The output is a different JSON
object that we call ParsedVoiceCommand
. The format is the following:
{
"id": "e0b80c6a-5c59-479c-b8d4-0b3f375e8b19",
"text": "call john",
"audioCodec": "FLAC",
"language": "en-US",
"probability": 0.9741235
}
The text
field is what we got from the Speech to Text Service. The probability
field indicates the certainty that the text we’ve got actually corresponds to the audio file. In our program we will define a Threshold to accept commands
Understanding the Topology
1️⃣ filter Keep only audio files that have at least 11 bytes. This is to avoid unnecessary processing of files that will probably not contain commands.
2️⃣ mapValues Call the Speech To Text Service to transform the audio file into text.
3️⃣ split: Create two branches. One for the commands above the certainty threshold, and those bellow it.
4️⃣ split: Create two more branches. One for the English commands and one for the rest of the commands.
5️⃣ mapValues: Translate to English the commands that are in other language.
6️⃣ merge: Merge both streams before sending the data to the topic recognized-commands
.
Unit Testing Our Topology
To modularize the application, the Topology is created in a separated class. This allows us to test the Topology that we created with Unit tests. Kafka Streams provides a library called kafka-streams-test-utils
.
We can see the test in the class VoiceParserTopologyTest.

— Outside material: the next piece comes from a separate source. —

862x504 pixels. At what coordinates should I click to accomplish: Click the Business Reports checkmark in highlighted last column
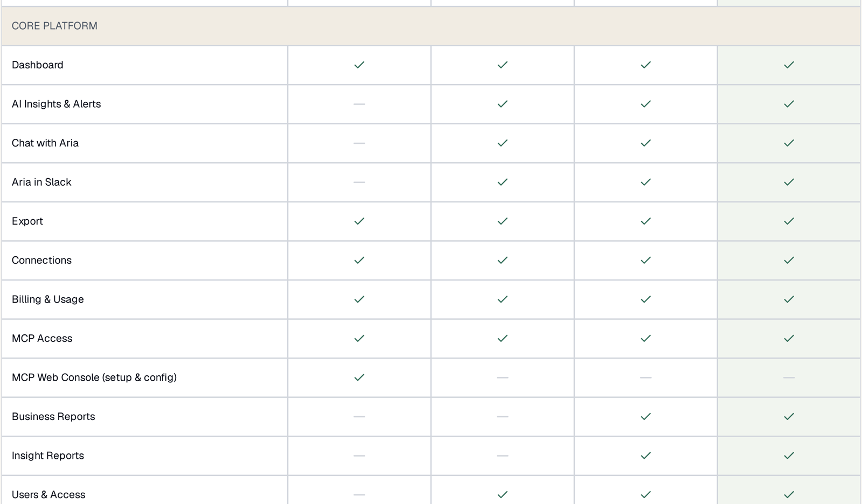tap(789, 416)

The class we use for testing our Topology
is called TopologyTestDriver
. This class allows us to test the Topology as if it were connected to Kafka. We can create mock input and output topics and control what comes in and out of the Topology.
So in the setup
method of the test we initialize the TopologyTestDriver and all the topics we will need.
In our test we also use Mockito to mock the Speech-to-Text Service and the Translate Service.
We are testing the following scenarios:
- Given an English voice command, When processed correctly Then I receive a ParsedVoiceCommand in the
recognnized-commands
topic. - Given a non-English voice command, When processed correctly Then I receive a ParsedVoiceCommand in the
recognnized-commands
topic. - Given a non-recognizable voice command, When processed correctly Then I receive a ParsedVoiceCommand in the
unrecognnized-commands
topic. - Given voice command that is too short (less than 10 bytes), When processed correctly Then I don’t receive any command in any of the output topics.
These unit tests are very useful to test our Topology, but they are not enough to guarantee the proper functioning of the application. We are not testing with a real Kafka Instance. Moreover, there are unexpected exceptions that are not being handled, such as serialization/deserialization exceptions. We will dig deeper into these when we touch the subject of Error Handling in the future.